Oronêl nickte, denn die Erklärung ergab Sinn. Für Elrond, der schon immer ein Verbündeter der Waldläufer von Arnor gewesen war, war es natürlich von Nutzen einen Überblick über ihre verstreuten Siedlungen und Verstecke zu haben. Und hier in Bruchtal bestand auch keine Gefahr, dass es den Feinden der Dúnedain in die Hände fallen könnte. Obwohl Saruman inzwischen, durch das Bündnis mit Helluin, vermutlich ohnehin über dieses Wissen verfügte.
Oronêl erzählte, wie Kerry von Laedor aus Fornost entführt worden war, wie sie ihn bis nach Carn Dûm hinein verfolgt hatten und schließlich nach Ringechad geflohen waren. Als er mit seiner Erzählung in der Siedlung der Dúnedain angekommen war, raschelten hinter ihm einige trockene Blätter, und eine bekannte weibliche Stimme sagte: "... und in Ringechad überfiel der heldenhafte Krieger Oronêl seine schwache und wehrlose Gefährtin mit der fürchterlichen Waffe des Eiswassers - ein Verbrechen, dass bis heute nicht angemessen gesühnt wurde." Finelleth trat in den Lichtkreis der Laternen, und wirkte überaus zufrieden mit sich selbst. Oronêl streckte die Beine aus, verschränkte die Arme und erwiderte: "Es war kein Verbrechen, sondern eine angemessene Strafe."

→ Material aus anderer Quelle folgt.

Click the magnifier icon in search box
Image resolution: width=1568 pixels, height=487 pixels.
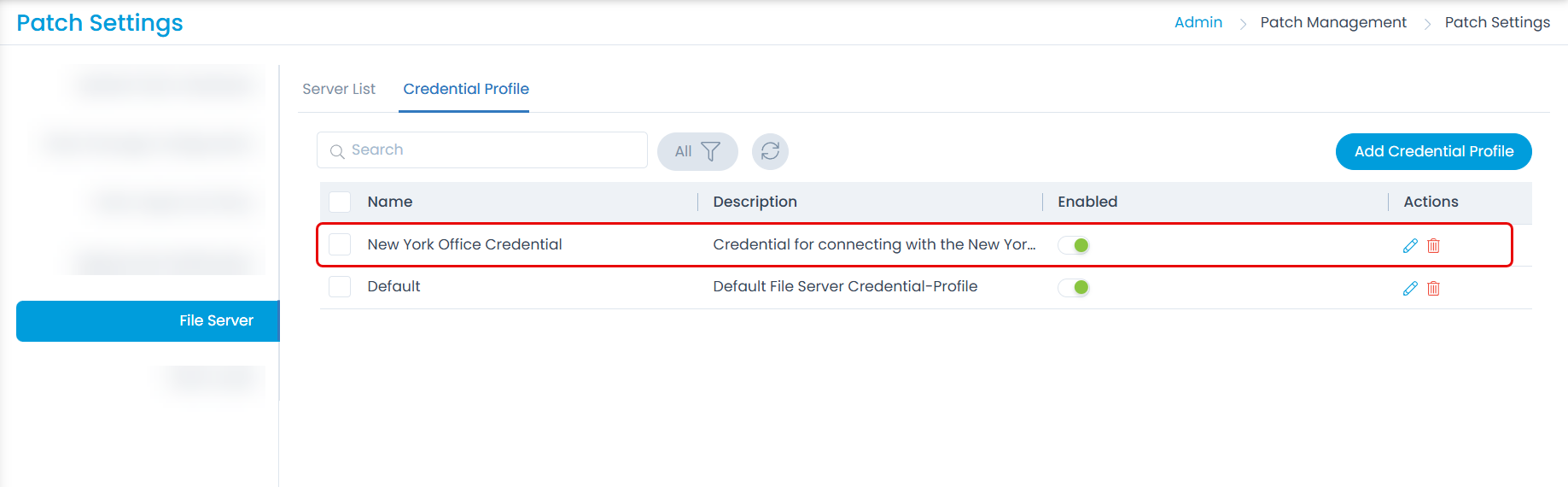[x=337, y=151]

"Darüber könnte man sich streiten", gab Finelleth zurück, und ließ sich ihm gegenüber neben Arwen nieder.
Celebithiel, die den Austausch wie Arwen schmunzelnd verfolgt hatte, fragte: "Was führt dich zu uns, Finelleth?"
Finelleth blickte offenbar ein wenig verlegen zu Boden, und antwortete: "Ich wollte euch nicht stören, aber... ich fühlte mich ein wenig einsam mit meinen Gedanken. Kerry scheint bereits zu schlafen, und Antien ist irgendwo hin verschwunden, also habe ich mich auf die Suche nach Oronêl gemacht. Ich... brauche jemanden, mit dem ich ein wenig reden kann."
Celebithiel und Arwen wechselten einen Blick, während Oronêl abwartete. Dann sagte Arwen: "Nun, ich bin sicher, ihr drei habt einige interessante Geschichten zu erzählen - und vielleicht weiß ich auch das ein oder andere, was euch nicht bekannt ist. Damit könnten wir einige Zeit verbringen..."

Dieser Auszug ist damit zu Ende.